Can Deiondre' Hall overcome on- and off-field hurdles to make an impact with Bears?

Can Deiondre' Hall overcome on- and off-field hurdles to make an impact with Bears?

Rookie Deiondre' Hall flashed in the preseason a year ago, leading the Bears coaching staff and fans to believe they found something amidst their trio of 2016 fourth round draft picks. 

He’s hoping to do the same this August after overcoming one physical hurdle, while waiting to see if he can get past a legal hurdle he created for himself.

Let’s start on the field, where, just days after his first NFL interception in the fourth game last season, he sustained an ankle injury in practice, sidelining him for two months. Once his walking boot and scooter were finally put away, he was active for the final four games. But what progress he’d been making on the field was difficult to recapture.

“Just coming off the injury, there was a little rust here and there, but the training staff here’s great and I had to push through it,” Hall said at last week’s minicamp in Lake Forest after he was one of numerous Bears hit by the injury bug, but not one of the 19 who wound up on Injured Reserve. “(I was) getting comfortable with the defense and in myself playing with those guys out there, getting the opportunity in the red zone and making plays. But the injury kinda sucked because I haven’t really had an opportunity to play since Week 5, so I’m not necessarily starting fresh.”

As the offseason unfolded, Hall was informed the coaching staff was going to try him at safety, if not permanently, then as an option for the 6-foot-2, 201-pound Northern Iowa product. 

But Hall’s not totally foreign to the position. He was a free safety his first year in college, then transitioned to outside linebacker/nickel as a sophomore, moved to cornerback as a junior before breaking his hand his senior year, playing through it back where he started at safety. So the decision wasn’t a big deal, especially if it enhances his chances to get on the field. But his preference?

“Defense. Opportunity,” Hall responded. “You get in where you fit in and the more you can do, the better it is for the team. If opportunity presents itself at corner, then I’m at corner. But right now at safety, I’m making strides (there) and keep pushing for that.”
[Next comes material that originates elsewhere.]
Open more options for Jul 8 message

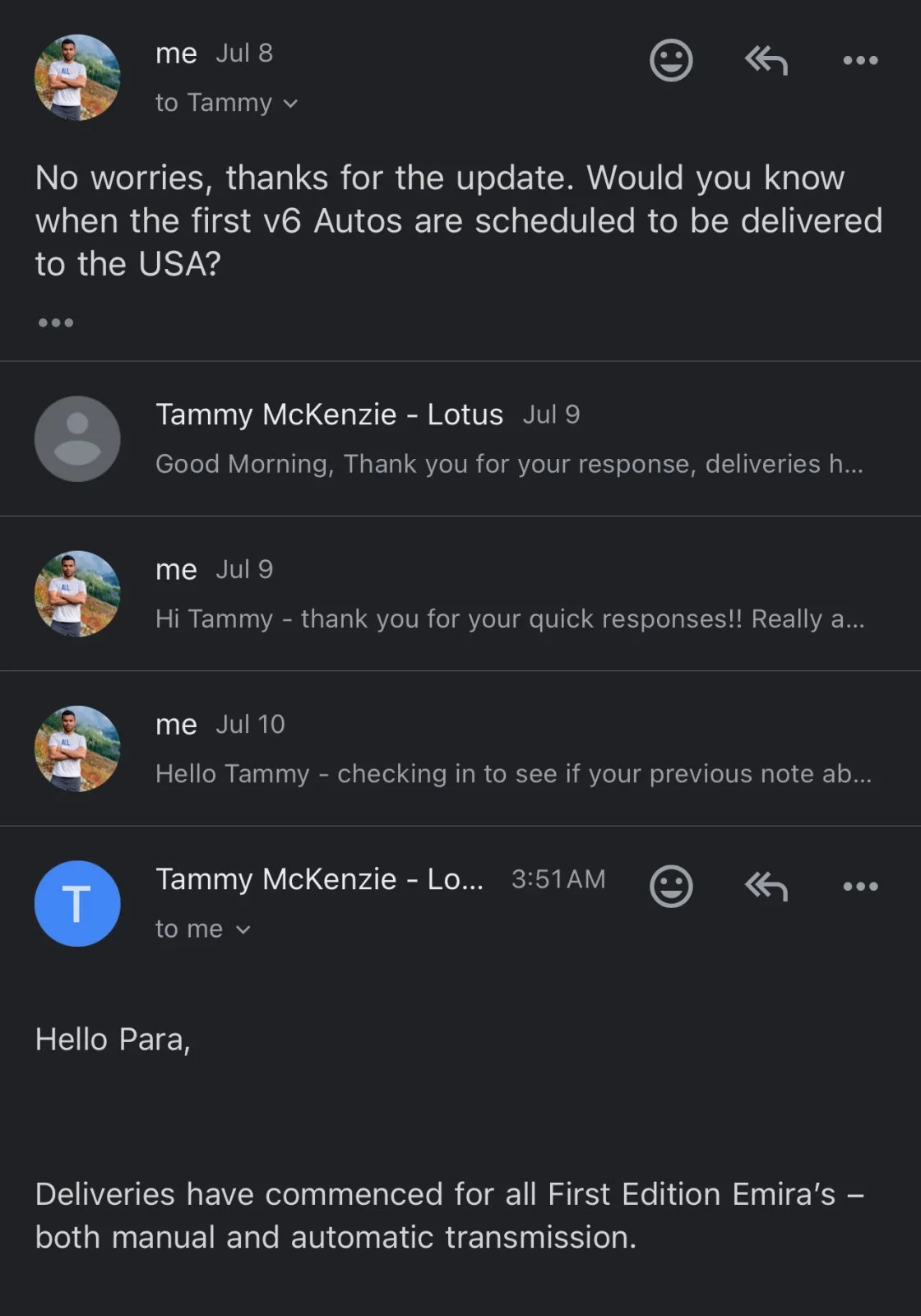click(860, 60)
“We’re gonna float him back and forth,” defensive coordinator Vic Fangio said last month, after the Bears signed free agent cornerbacks Prince Amukamara and Marcus Cooper in the off-season, while Bryce Callahan and Cre’Von LeBlanc are expected to battle for slot duty and former first-rounder Kyle Fuller and veterans Johnthan Banks and B.W. Webb hope to impress. “He (Hall) had some experience there in college. When it comes down to picking your team and you’re taking nine or 10 DBs, if someone’s got versatility to play both of those spots, that helps, so we’re gonna see if he’s one of those guys.”
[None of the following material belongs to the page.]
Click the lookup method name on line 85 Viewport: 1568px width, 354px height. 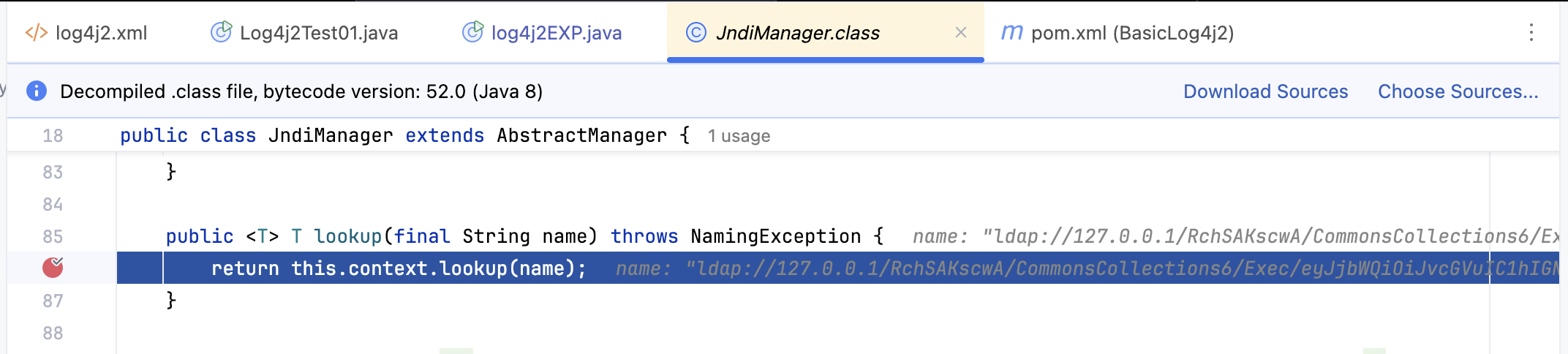pyautogui.click(x=347, y=236)
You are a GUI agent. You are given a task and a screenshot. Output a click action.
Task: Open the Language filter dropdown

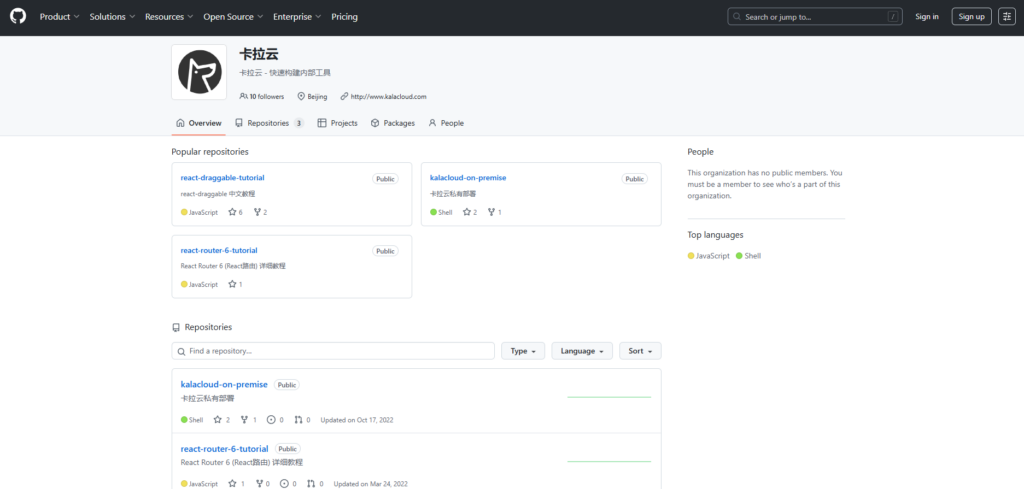(582, 351)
But before Hall gets back to work in Bourbonnais, he’ll find out if he has some other dues to pay. Hall was back at his alma mater’s Cedar Falls campus March 26th when he and a former UNI teammate were arrested outside a bar called Sharky’s. Police had responded to a call, and by the time all was said and done, Hall needed to be tased before being arrested on charges of public intoxication, interference (with an arrest), and disorderly conduct. 

The case was continued late last month and Hall’s jury trial is scheduled for July 11th. Pending the outcome, he could face disciplinary action from the team and the NFL. He’s told his side of the story to Bears management and while expressing remorse for putting himself in the situation, Hall says it wasn’t in character and feels confident in what the outcome will be.
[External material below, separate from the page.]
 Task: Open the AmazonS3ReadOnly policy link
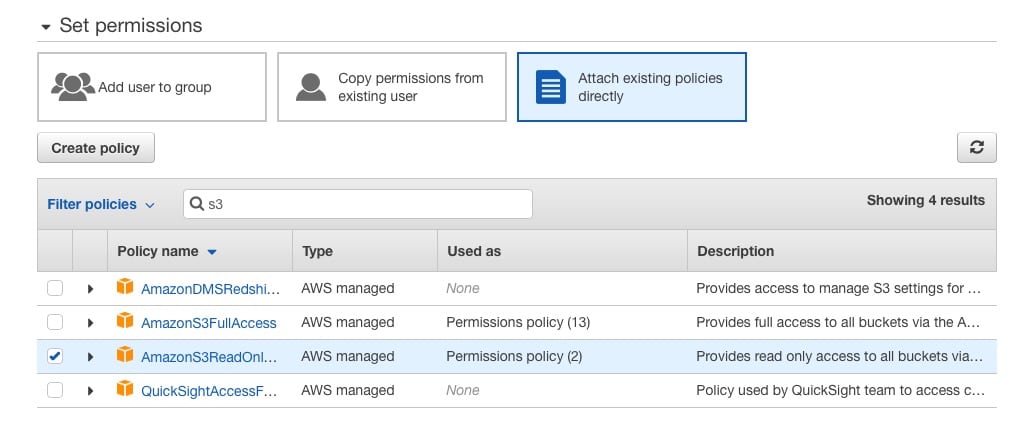[209, 357]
“People make mistakes and the truth always comes out,” the 23-year-old said, adding the situation isn’t weighing on his mind or affected his preparation in off-season workouts. “You gotta let people make their own mistakes. I won’t shed light but the truth always comes out, and (I’ve learned) just don’t take anything for granted.”

“My main focus is football and keep pushing to make strides to become good, and great.”